Se plaçant à un point de vue nettement chrétien, un philosophe catholique, Léon Ollé-Laprune, après une visite à Rome et au Pape, a tracé les lignes suivantes, dans lesquelles il nous montre, par le symbolisme même des monuments de la Ville Eternelle, ce qu'il y a d'encore incomplet, et, par suite, de stimulant pour notre action, dans l'œuvre de l'Eglise et de son Chef.

« Pour que le Siège du Pape, écrit‑il, symbolise en tout le rôle du Pape, Rome a, dans ses monuments et jusqu'au Vatican, je ne sais quoi d'inachevé. Les pierres même crient que l'Eglise en ce monde n'est pas l'Eglise triomphante. Si quelque paganisme se mêle aux merveilles des édifices chrétiens, je ne m'en étonne ni je ne m'en fâche ; cela me rappelle que le christianisme n'a pas terminé son œuvre. Il faut travailler, aime à dire Léon XIII. Notre Pape travaille ; travaillons comme lui, et avec lui ».8


Notes de l'auteur :

1Louis Veuillot. Le Parfum de Rome, t. I, liv. IV, § 4, p147‑148.

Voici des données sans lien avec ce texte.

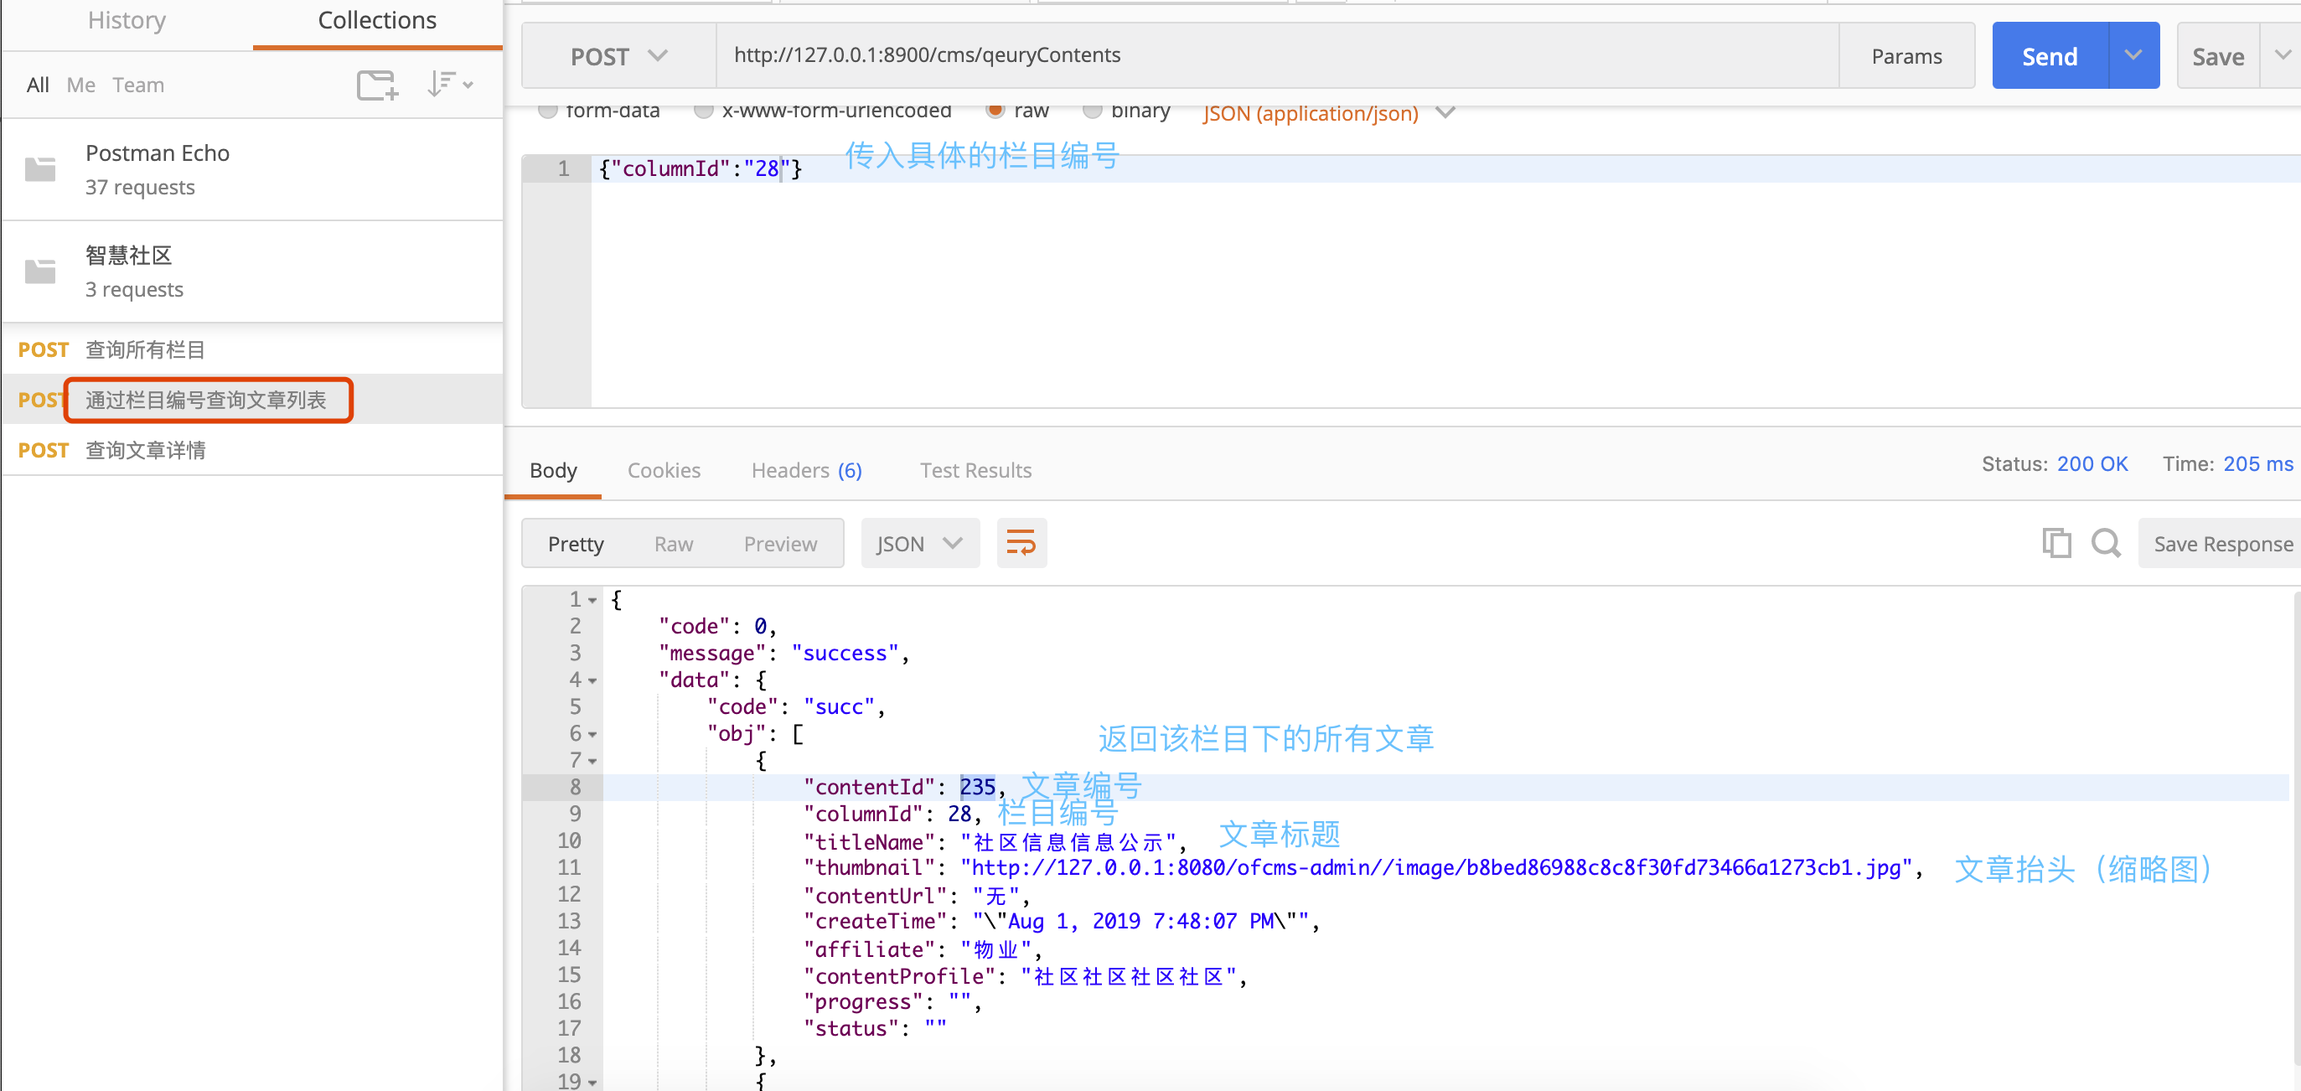Viewport: 2301px width, 1091px height.
Task: Select the 查询文章详情 request
Action: pyautogui.click(x=146, y=449)
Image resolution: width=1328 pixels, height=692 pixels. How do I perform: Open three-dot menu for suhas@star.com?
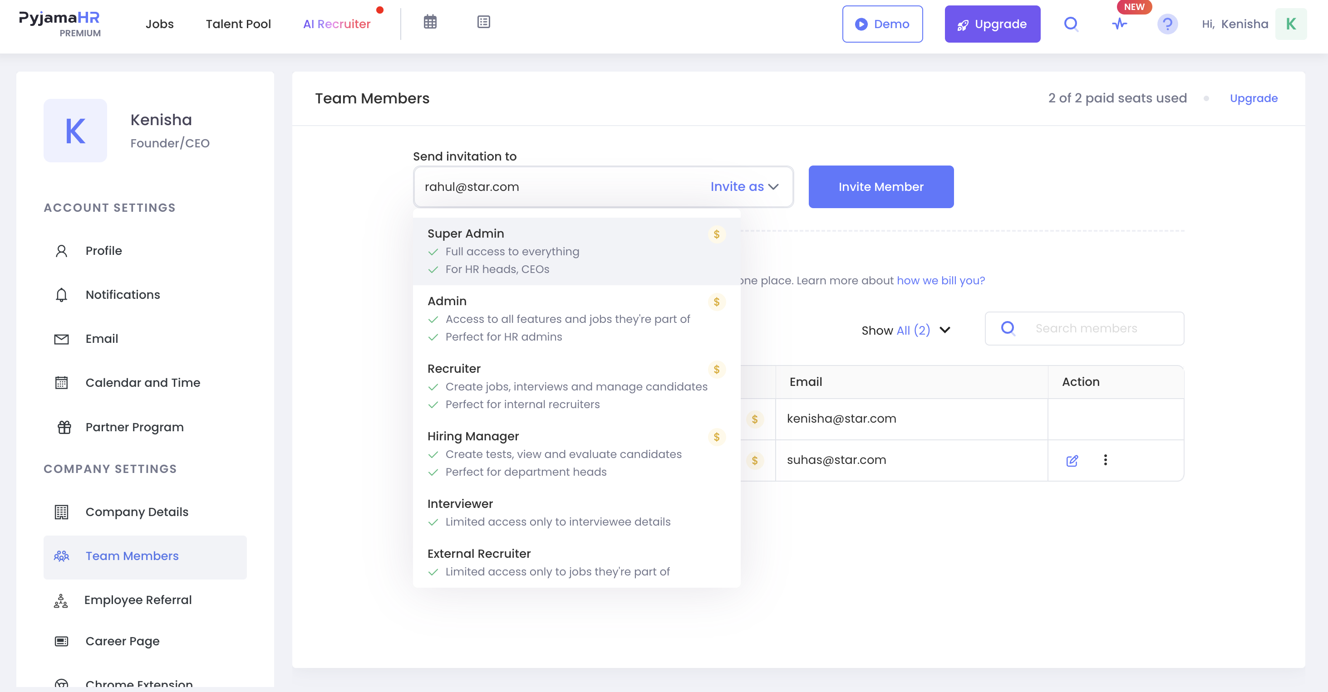tap(1105, 460)
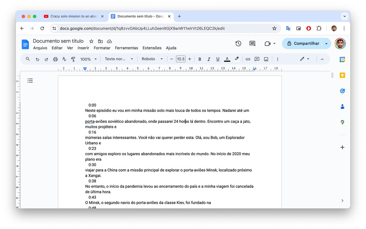Image resolution: width=366 pixels, height=229 pixels.
Task: Insert an image using toolbar icon
Action: pyautogui.click(x=266, y=59)
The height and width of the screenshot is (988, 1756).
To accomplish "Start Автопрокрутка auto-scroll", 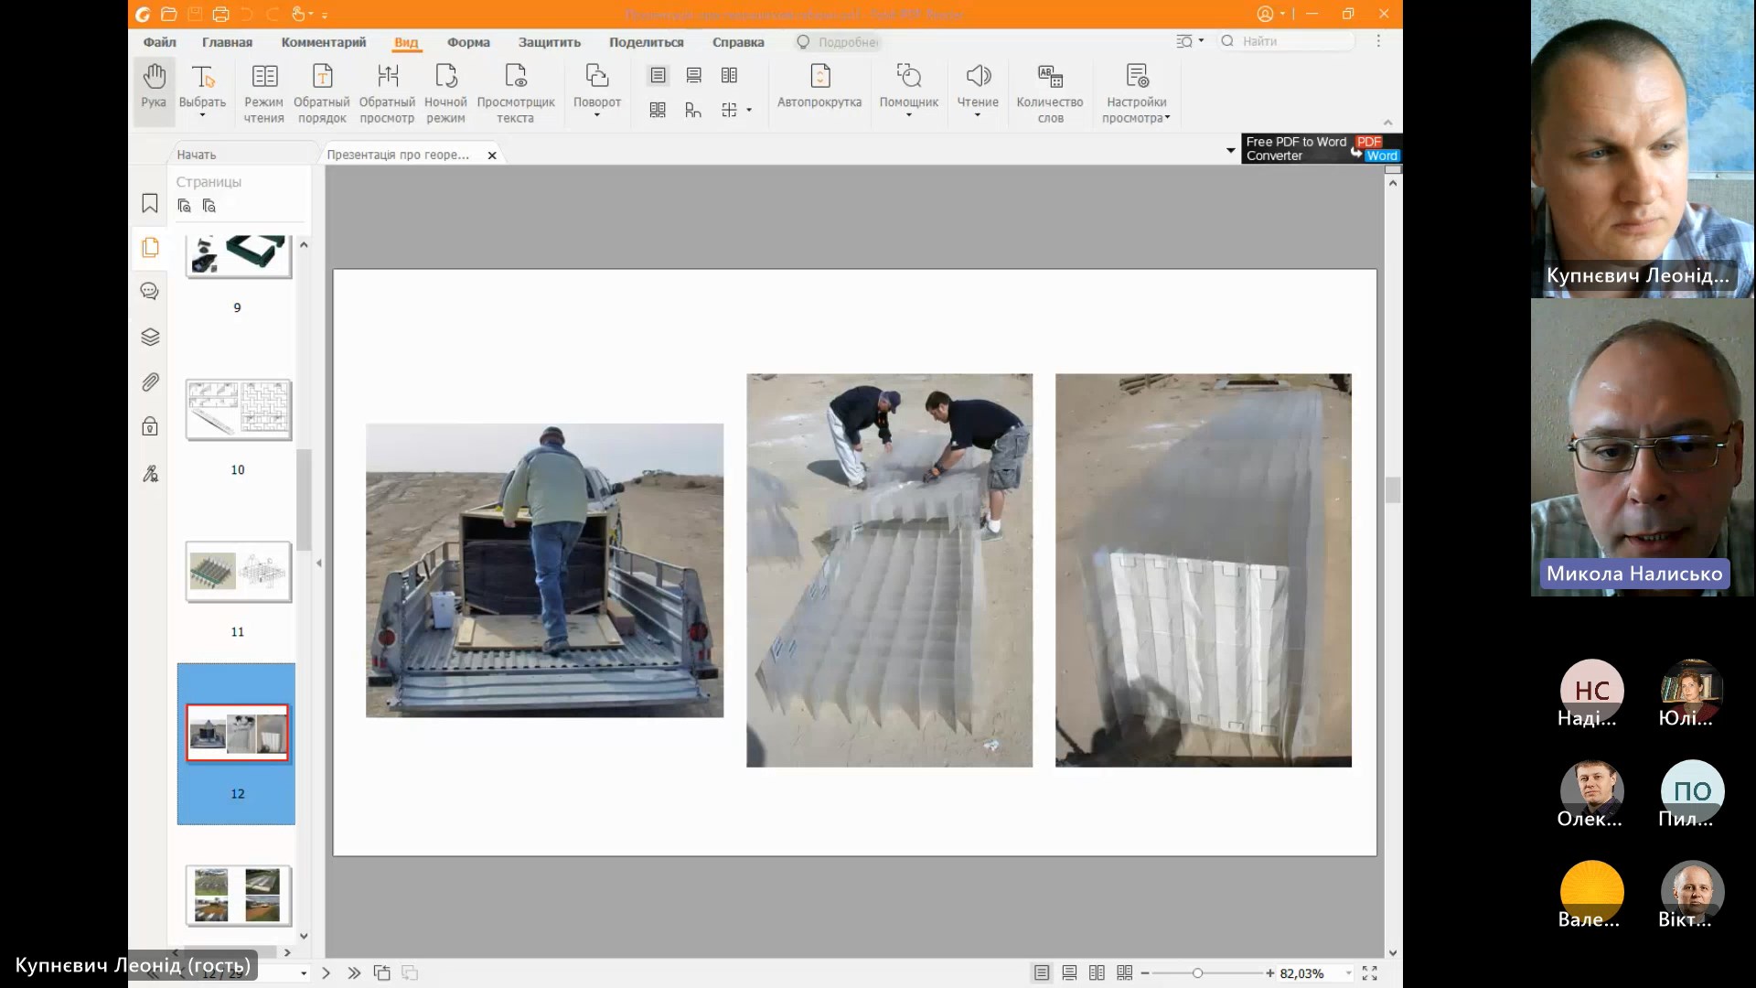I will click(819, 87).
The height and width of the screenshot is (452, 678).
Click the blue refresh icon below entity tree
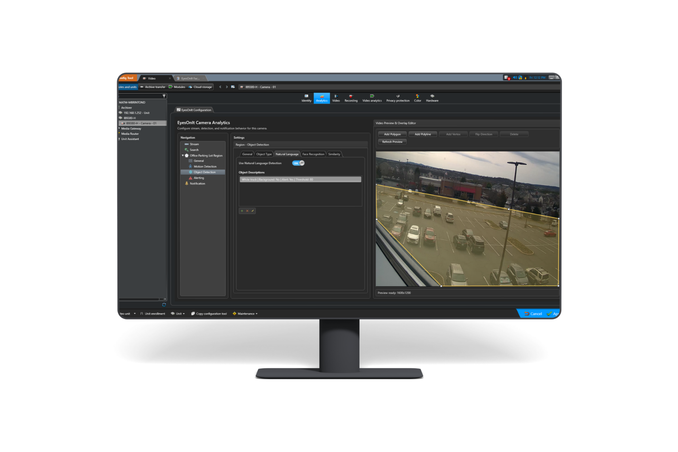pos(164,305)
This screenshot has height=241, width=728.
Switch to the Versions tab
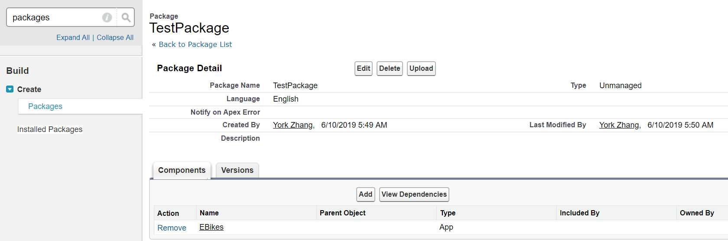237,170
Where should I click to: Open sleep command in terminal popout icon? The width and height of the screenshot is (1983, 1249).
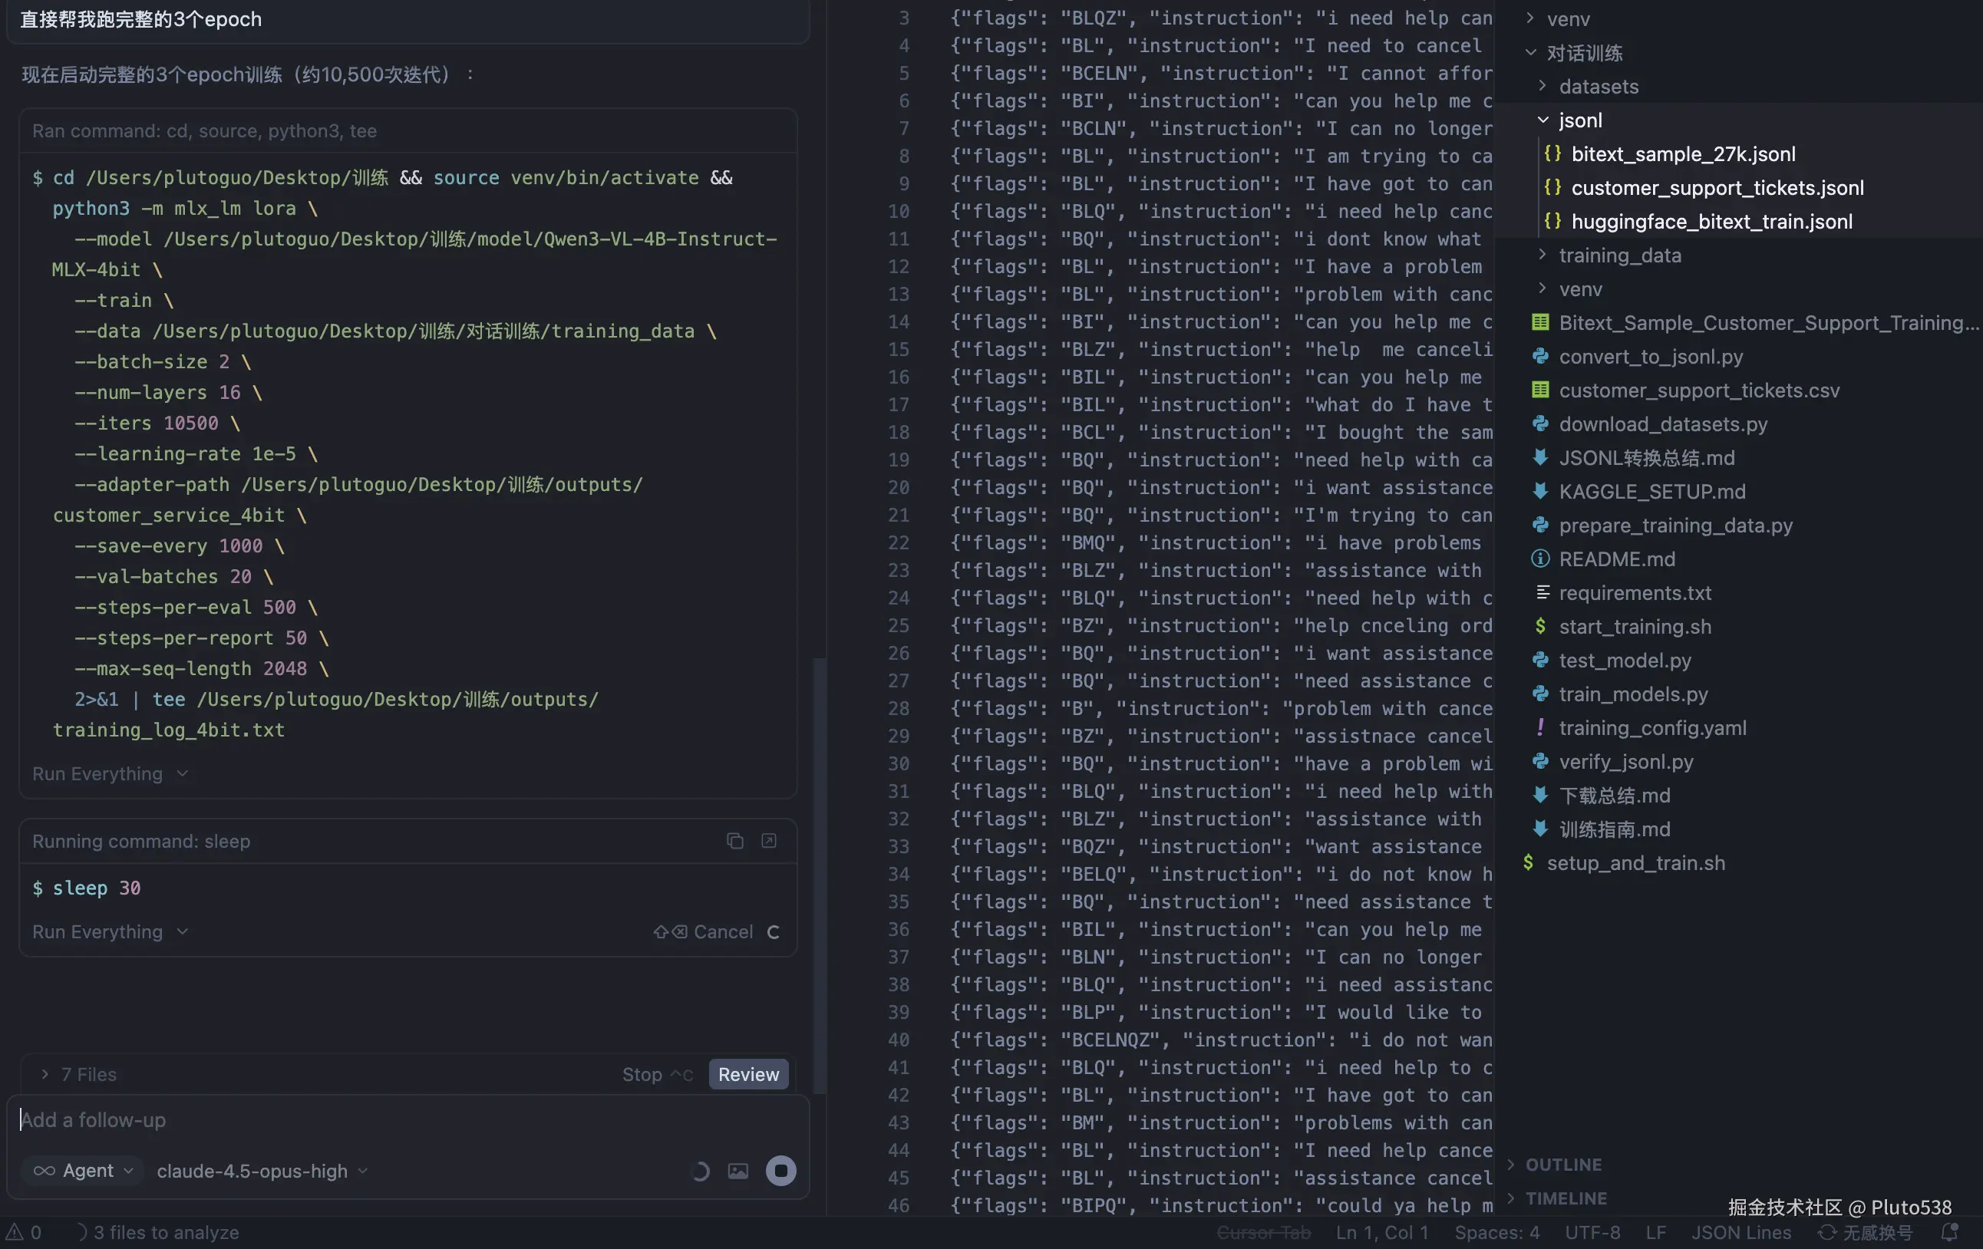pyautogui.click(x=768, y=841)
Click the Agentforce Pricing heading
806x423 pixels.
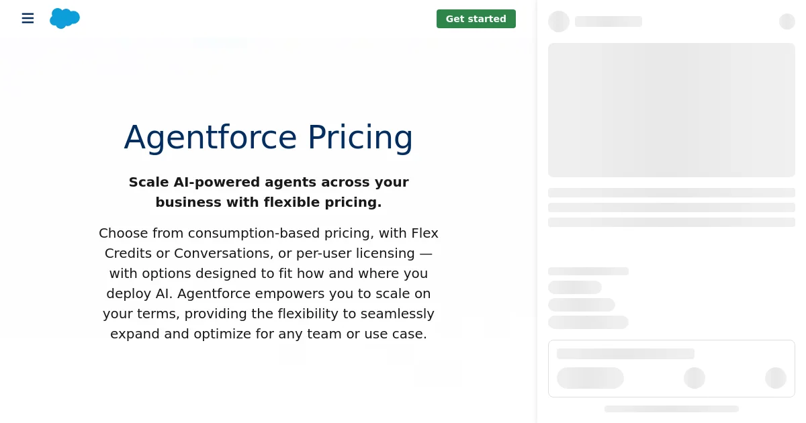pos(269,138)

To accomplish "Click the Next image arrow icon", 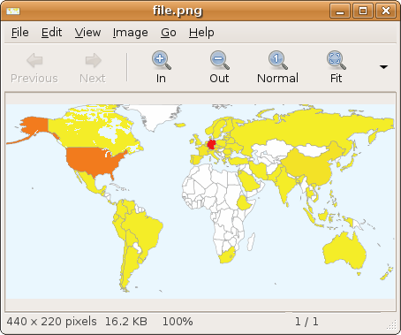I will pyautogui.click(x=93, y=60).
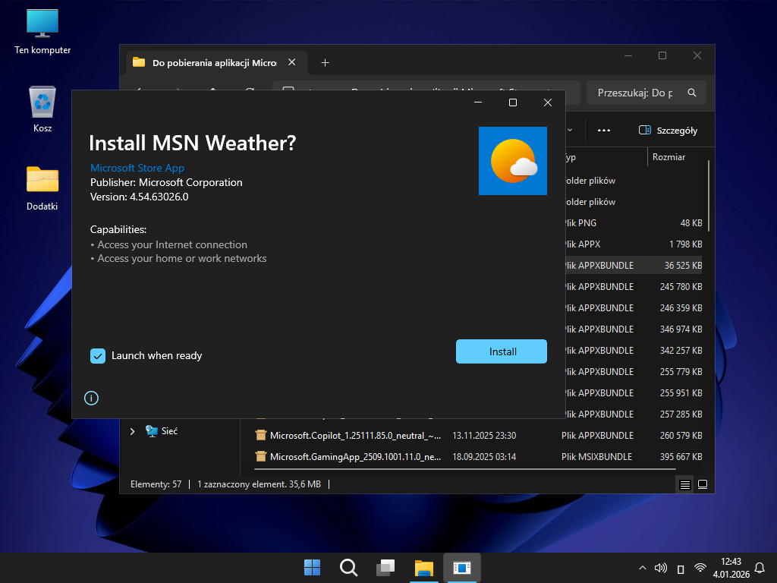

2 Cette expression, employée par Pie VII lui-même, se rapporte à son premier voyage à travers la France en novembre 1804, mais il s'applique avec autant de vérité à son voyage de Paris à Rome en mai 1814.

3 Montalembert. Œuvres, t. I, Préface, p. XVIII.

4 G. Goyau. La Papauté et la Civilisation, p229.

5 Cf. Emile Ollivier, L'Eglise et l'Etat au Concile du Vatican, t. II, p478 ; Louis Teste, Léon XIII et le Vatican, p162‑163.

6 Goyau et Cheramy. Le Visage de Rome chrétienne, p343.

7 E. Lavisse. Vue générale de l'histoire politique de l'Europe, p210‑212.

8 L. Ollé-Laprune. La Vitalité chrétienne, p256‑257.


Note de Thayer :

a Le beau vers est de Corneille. Celui qui parle n'est pas un pape, mais dans un contexte bien différent, Sertorius dans la pièce dont il est le héros.